- _What is being asked_: In the data below, find each line that contains the word "Expand" and copy it.

- _Excerpted records_:
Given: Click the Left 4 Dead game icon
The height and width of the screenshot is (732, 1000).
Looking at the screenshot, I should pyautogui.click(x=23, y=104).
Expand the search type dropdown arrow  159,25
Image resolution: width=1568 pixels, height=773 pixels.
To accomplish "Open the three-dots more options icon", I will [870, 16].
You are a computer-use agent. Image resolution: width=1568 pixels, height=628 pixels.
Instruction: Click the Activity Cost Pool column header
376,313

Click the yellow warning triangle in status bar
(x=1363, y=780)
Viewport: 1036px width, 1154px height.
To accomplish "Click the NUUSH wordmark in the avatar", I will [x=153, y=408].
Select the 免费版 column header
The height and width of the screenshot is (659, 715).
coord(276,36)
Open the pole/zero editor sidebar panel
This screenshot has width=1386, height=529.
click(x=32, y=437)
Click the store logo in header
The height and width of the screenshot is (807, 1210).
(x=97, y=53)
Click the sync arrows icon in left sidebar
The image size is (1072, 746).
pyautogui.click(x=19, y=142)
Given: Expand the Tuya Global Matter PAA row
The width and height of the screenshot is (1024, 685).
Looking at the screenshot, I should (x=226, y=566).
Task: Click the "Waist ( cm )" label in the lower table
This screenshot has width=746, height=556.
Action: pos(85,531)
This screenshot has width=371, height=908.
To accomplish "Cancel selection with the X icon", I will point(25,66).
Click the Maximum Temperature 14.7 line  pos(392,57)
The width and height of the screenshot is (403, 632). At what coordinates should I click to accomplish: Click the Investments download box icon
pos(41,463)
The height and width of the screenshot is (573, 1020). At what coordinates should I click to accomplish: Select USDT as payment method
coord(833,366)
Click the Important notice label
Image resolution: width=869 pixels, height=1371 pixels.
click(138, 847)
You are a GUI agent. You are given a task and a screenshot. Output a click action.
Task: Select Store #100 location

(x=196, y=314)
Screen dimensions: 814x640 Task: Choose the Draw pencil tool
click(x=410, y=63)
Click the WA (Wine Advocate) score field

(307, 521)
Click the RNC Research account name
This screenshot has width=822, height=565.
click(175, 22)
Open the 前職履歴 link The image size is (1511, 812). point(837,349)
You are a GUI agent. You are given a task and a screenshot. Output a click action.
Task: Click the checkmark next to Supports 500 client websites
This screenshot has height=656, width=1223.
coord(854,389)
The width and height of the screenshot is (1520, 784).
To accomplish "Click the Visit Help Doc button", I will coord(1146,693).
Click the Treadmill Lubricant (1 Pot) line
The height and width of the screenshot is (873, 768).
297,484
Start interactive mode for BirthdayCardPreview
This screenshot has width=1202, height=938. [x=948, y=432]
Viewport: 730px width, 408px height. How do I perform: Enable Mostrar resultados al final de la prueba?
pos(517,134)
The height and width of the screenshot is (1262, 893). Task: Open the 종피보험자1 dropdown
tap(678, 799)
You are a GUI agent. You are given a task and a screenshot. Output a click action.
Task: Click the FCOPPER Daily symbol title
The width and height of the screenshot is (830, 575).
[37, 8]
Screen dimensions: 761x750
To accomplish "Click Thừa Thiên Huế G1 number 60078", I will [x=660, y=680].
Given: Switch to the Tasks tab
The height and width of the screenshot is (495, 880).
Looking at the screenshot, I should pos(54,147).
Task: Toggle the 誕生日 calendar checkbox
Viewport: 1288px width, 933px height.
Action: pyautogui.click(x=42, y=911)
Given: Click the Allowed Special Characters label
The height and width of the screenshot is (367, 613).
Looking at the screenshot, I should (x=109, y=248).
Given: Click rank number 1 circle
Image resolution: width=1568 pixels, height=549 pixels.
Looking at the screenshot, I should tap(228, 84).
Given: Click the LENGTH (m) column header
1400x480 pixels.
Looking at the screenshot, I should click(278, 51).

- _Result of this task_:
Expand the search type dropdown arrow  159,25
Given: Expand the Tuya Global Matter PAA row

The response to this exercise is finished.